Current function value: -9.776964
Iterations: 7
Function evaluations: 80
Gradient evaluations: 16
Value of x1 at optimum: -0.449477680481256
Value of x2 at optimum: 2.292752715159829
Now, the starting point is changed to \(x_0 = (-1, -1)\) and optimization is performed.
# Starting point 1
x0 = np.array([-1, -1])
# Defining dict for storing history of optimization
history = {}
history["x1"] = [x0[0]]
history["x2"] = [x0[1]]
history["f"] = [jones_function(x0)]
# Minimize the function
result = minimize(fun=jones_function, x0=x0, method=method, jac=jac, callback=jones_opt_history, options=options)
# Print value of x
print("Value of x1 at optimum: {}".format(result.x[0]))

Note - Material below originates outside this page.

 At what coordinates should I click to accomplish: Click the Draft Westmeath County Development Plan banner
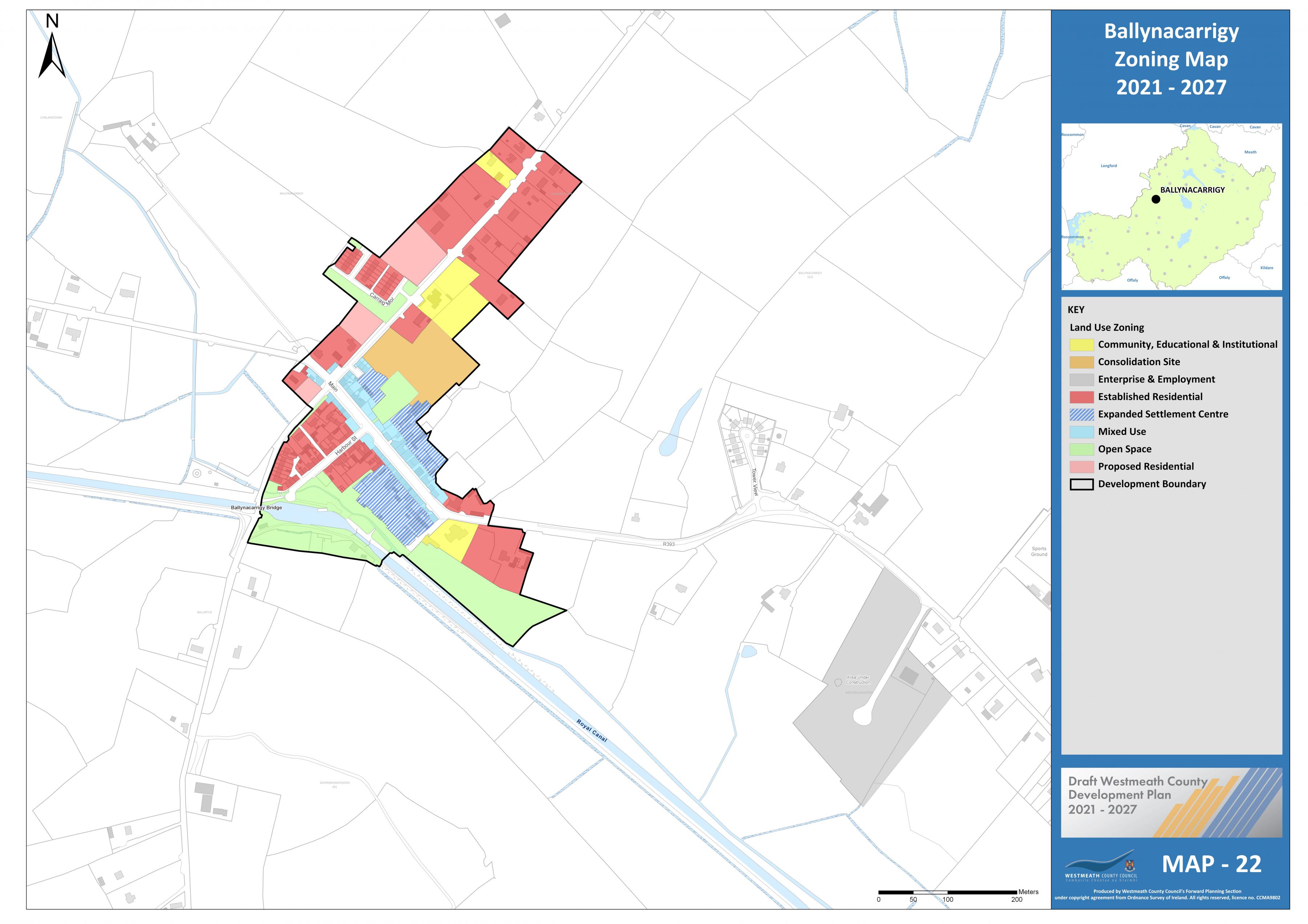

print("Value of x2 at optimum: {}".format(result.x[1]))
# Convergence plots
jones_opt_plots(history, x0, result)
Optimization terminated successfully.
Current function value: -13.532035
Iterations: 22
Function evaluations: 255
Gradient evaluations: 51
Value of x1 at optimum: 2.6732086017308463
Value of x2 at optimum: -0.675885030297613
Following table summarizes results of the above three optimizations:
Starting point |
\(x_1^*\) |
\(x_2^*\) |
\(f(x_1^*, x_2^*)\) |
---|---|---|---|
(1.5, 3.5) |
2.42388 |
1.92189 |
-9.03120 |
(-1, 0) |
-0.44947 |
2.29275 |
-9.77696 |
(-1, -1) |
2.67321 |
-0.67589 |
-13.53203 |
As can be seen in the above table, optimization results are dependent on where we start due to the multi-modal nature of function. This is one of the motivation behind global optimization algorithms.